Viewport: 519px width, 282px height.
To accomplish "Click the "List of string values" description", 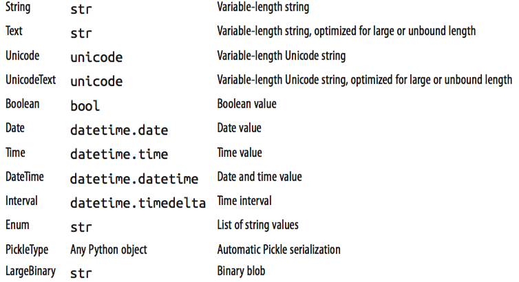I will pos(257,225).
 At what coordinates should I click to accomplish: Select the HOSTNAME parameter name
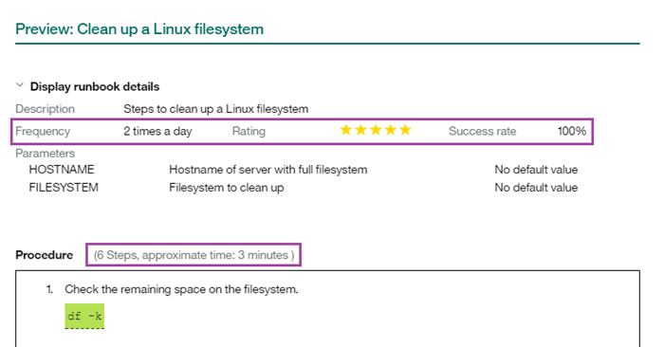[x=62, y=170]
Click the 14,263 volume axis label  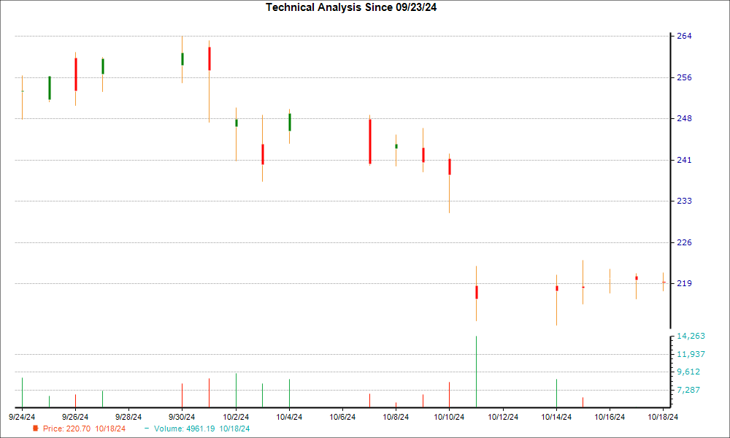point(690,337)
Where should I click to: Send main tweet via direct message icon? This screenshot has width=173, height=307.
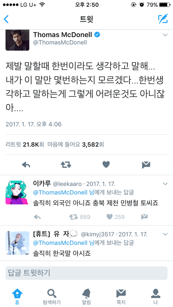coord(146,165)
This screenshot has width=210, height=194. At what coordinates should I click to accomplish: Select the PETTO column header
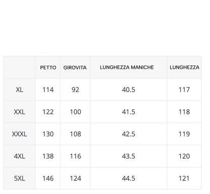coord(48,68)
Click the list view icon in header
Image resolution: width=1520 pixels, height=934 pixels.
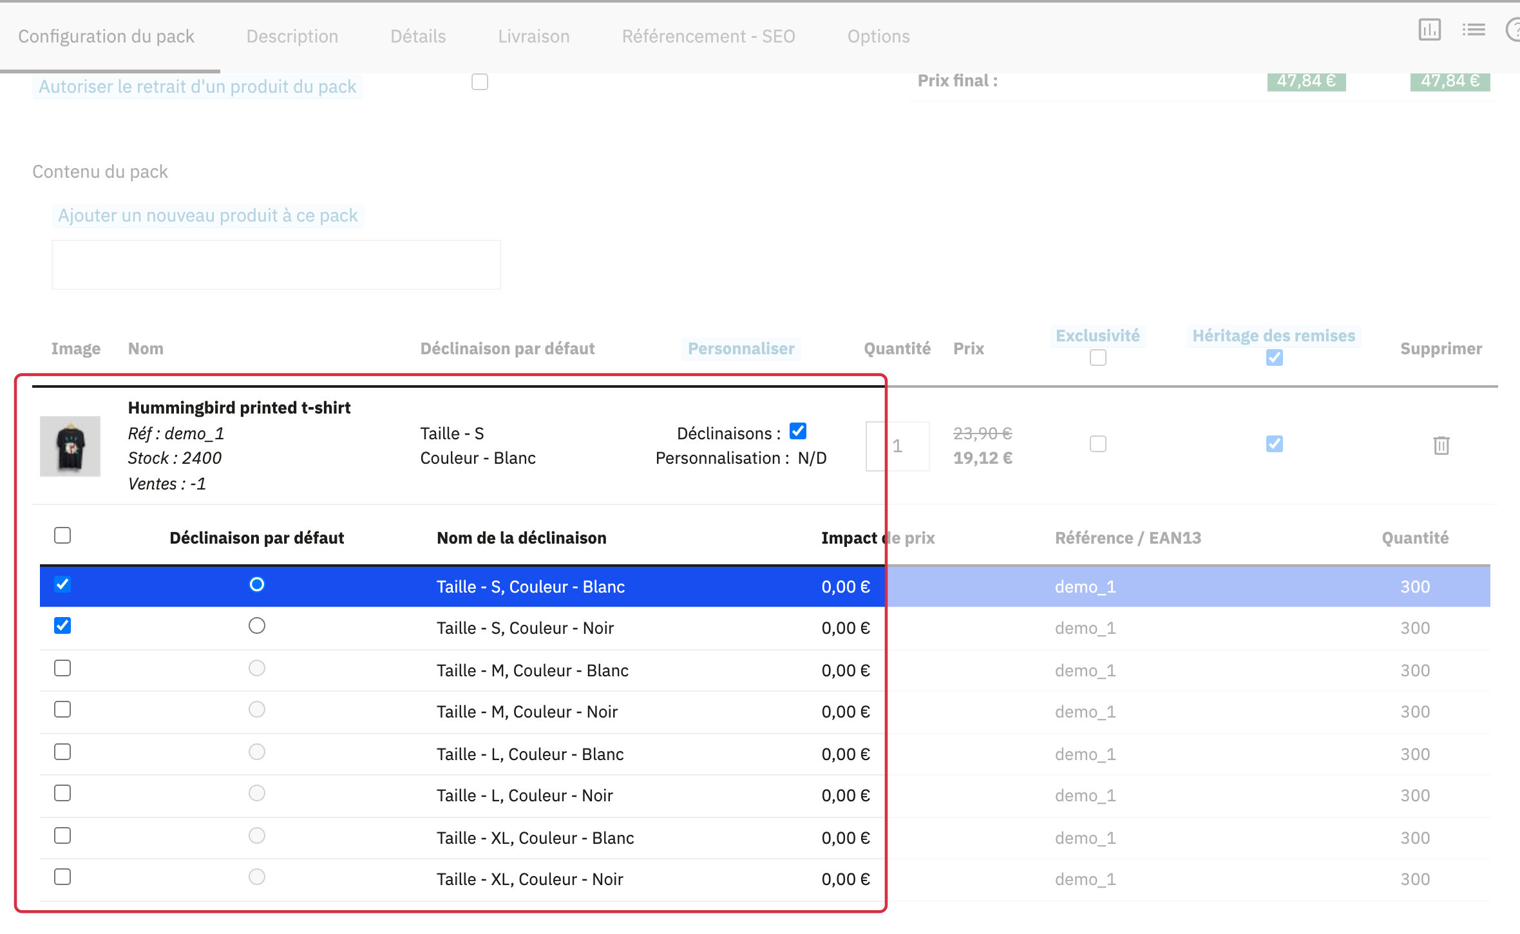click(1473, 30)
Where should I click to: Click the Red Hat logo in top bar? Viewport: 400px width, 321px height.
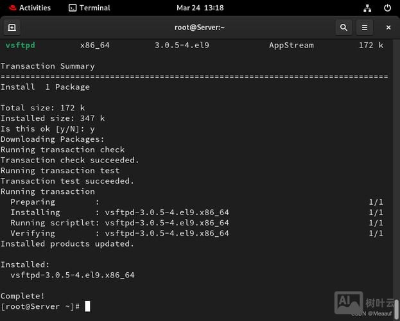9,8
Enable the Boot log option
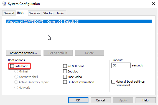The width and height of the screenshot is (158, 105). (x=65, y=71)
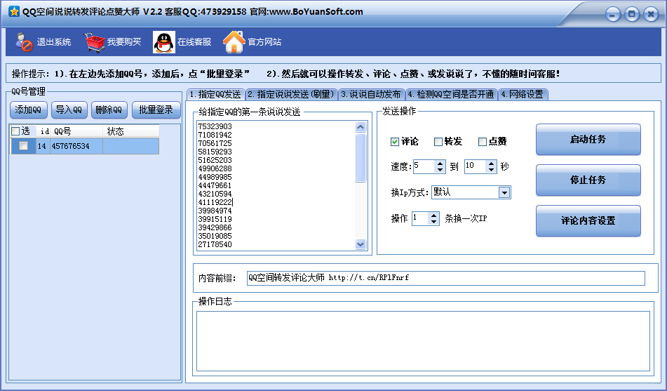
━━━━━━━━━━━━━━━━━━━━━━━━━━━━━━
WORK TO COMPLETE: From the line containing "This screenshot has width=210, height=194." to the last line of the entries, copy every line exactly, including both ends, and leave out the pictures.

SOLUTION BELOW:
This screenshot has width=210, height=194. At what coordinates should I click to accomplish: Select the PETTO column header
coord(48,68)
Click the list view icon in header
Image resolution: width=1520 pixels, height=934 pixels.
click(1473, 30)
Where should I click to: Click the Red Hat logo in top bar? Viewport: 400px width, 321px height.
9,8
Enable the Boot log option
The width and height of the screenshot is (158, 105). (x=65, y=71)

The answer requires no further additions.